Problem description: Pull out every line in the records below that contains the word "name", treating uppercase and lowercase letters as distinct.

>> Begin Supplied material

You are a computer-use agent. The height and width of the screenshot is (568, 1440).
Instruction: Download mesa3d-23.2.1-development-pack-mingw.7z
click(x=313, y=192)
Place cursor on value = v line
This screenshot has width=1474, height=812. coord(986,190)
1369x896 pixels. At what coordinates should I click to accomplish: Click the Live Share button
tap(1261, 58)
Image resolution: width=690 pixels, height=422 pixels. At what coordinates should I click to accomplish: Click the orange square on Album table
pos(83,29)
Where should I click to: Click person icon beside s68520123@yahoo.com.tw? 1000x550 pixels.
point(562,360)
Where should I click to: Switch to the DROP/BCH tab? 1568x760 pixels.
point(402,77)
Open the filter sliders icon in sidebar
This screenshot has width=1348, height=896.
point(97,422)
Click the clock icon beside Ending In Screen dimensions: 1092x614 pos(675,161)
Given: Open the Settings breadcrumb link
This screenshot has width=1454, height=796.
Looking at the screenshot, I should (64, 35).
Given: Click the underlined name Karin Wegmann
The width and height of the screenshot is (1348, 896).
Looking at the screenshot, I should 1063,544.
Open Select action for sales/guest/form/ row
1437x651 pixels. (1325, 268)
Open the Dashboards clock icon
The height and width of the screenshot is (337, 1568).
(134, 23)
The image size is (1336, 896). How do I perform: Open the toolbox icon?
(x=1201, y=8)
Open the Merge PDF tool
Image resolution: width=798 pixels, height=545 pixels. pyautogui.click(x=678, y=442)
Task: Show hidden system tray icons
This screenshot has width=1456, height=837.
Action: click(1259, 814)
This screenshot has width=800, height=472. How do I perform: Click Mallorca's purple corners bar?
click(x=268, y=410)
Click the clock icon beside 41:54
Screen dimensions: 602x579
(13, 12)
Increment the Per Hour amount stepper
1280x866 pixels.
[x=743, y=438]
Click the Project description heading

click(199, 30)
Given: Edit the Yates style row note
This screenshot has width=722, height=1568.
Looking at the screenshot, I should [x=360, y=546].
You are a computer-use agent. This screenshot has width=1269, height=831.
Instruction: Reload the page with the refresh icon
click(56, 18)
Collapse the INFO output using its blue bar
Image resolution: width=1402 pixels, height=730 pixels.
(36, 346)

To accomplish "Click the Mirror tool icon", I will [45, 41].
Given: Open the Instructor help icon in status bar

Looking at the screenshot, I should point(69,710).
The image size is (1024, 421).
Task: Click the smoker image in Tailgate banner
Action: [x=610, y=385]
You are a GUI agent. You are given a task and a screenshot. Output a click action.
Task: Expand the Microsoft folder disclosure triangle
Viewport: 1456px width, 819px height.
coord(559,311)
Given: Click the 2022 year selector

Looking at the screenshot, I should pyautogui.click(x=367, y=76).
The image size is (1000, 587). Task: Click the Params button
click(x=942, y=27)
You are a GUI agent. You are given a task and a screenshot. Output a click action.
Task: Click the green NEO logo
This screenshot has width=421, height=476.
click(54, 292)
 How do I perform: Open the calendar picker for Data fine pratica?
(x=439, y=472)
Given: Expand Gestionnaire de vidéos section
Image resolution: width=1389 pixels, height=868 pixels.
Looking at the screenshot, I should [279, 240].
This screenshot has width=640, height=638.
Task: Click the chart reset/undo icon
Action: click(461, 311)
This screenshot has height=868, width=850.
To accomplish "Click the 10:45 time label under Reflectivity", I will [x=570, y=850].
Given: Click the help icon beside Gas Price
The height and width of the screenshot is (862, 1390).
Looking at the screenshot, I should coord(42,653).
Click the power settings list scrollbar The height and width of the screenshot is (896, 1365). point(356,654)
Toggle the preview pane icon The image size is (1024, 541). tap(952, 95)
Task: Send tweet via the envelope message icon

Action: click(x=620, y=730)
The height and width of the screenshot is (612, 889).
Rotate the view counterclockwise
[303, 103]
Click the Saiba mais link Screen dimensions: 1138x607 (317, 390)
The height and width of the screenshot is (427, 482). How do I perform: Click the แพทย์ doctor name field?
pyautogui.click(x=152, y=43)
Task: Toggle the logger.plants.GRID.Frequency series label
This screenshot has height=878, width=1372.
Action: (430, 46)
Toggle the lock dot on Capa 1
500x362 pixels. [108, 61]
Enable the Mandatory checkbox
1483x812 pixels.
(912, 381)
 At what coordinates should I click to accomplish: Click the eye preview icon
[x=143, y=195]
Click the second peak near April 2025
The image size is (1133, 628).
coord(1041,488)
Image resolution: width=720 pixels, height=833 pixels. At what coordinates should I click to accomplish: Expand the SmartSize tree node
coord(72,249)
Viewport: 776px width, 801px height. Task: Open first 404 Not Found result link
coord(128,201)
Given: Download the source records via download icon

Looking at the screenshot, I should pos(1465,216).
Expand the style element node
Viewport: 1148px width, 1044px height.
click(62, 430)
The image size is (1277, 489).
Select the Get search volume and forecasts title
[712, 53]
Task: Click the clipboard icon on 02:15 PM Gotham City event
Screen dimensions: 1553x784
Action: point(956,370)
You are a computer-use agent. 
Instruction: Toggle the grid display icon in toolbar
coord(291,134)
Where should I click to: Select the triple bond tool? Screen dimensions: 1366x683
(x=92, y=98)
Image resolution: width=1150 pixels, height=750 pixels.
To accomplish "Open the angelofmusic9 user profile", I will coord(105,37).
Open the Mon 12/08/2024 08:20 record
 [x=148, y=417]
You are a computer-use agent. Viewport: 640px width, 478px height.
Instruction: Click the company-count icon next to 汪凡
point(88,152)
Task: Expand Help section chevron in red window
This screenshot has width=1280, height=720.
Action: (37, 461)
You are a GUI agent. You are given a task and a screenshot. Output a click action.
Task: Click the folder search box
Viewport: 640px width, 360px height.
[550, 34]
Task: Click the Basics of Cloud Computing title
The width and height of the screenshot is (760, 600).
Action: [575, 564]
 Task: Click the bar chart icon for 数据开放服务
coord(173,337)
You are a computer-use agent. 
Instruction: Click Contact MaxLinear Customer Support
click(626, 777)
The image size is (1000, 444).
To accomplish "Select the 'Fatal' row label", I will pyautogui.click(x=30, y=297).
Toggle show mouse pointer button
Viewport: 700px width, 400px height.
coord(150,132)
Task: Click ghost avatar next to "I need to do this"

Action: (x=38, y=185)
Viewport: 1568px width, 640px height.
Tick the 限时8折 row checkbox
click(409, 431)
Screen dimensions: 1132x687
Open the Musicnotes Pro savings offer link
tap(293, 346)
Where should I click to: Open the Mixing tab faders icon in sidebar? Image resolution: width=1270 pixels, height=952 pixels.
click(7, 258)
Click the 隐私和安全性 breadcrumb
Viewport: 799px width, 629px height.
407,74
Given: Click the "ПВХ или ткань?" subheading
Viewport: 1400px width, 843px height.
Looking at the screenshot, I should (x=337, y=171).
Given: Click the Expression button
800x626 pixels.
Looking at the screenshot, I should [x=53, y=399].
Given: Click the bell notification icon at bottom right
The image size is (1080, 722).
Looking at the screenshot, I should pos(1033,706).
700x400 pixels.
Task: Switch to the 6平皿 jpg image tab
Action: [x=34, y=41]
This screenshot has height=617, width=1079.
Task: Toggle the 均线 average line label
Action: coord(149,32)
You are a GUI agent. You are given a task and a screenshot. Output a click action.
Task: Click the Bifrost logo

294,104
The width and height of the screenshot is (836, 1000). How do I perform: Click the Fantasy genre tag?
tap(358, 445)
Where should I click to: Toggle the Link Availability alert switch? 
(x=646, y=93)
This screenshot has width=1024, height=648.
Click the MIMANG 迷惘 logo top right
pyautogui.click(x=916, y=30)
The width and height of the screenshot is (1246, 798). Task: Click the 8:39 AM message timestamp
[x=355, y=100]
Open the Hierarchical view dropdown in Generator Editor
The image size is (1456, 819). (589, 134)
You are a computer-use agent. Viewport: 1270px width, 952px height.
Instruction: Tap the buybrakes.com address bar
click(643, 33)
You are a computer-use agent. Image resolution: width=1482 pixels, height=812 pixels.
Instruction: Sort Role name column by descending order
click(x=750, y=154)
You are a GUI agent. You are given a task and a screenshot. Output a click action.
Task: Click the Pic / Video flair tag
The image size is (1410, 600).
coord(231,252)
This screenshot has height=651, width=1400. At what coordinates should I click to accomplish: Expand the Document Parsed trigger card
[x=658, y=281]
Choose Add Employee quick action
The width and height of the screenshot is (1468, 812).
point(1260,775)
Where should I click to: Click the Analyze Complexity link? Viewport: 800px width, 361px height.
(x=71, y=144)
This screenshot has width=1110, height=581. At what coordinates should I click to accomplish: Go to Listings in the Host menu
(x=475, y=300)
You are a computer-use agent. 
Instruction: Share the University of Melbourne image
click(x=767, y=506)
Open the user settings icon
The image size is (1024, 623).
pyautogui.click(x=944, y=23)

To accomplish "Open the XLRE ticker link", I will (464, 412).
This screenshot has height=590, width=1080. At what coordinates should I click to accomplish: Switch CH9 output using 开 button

>> End Supplied material

Response for this exercise:
Given: Click the underlined name Karin Wegmann
The height and width of the screenshot is (427, 482). How do I perform: Click the แพทย์ doctor name field?
Instruction: Sort Role name column by descending order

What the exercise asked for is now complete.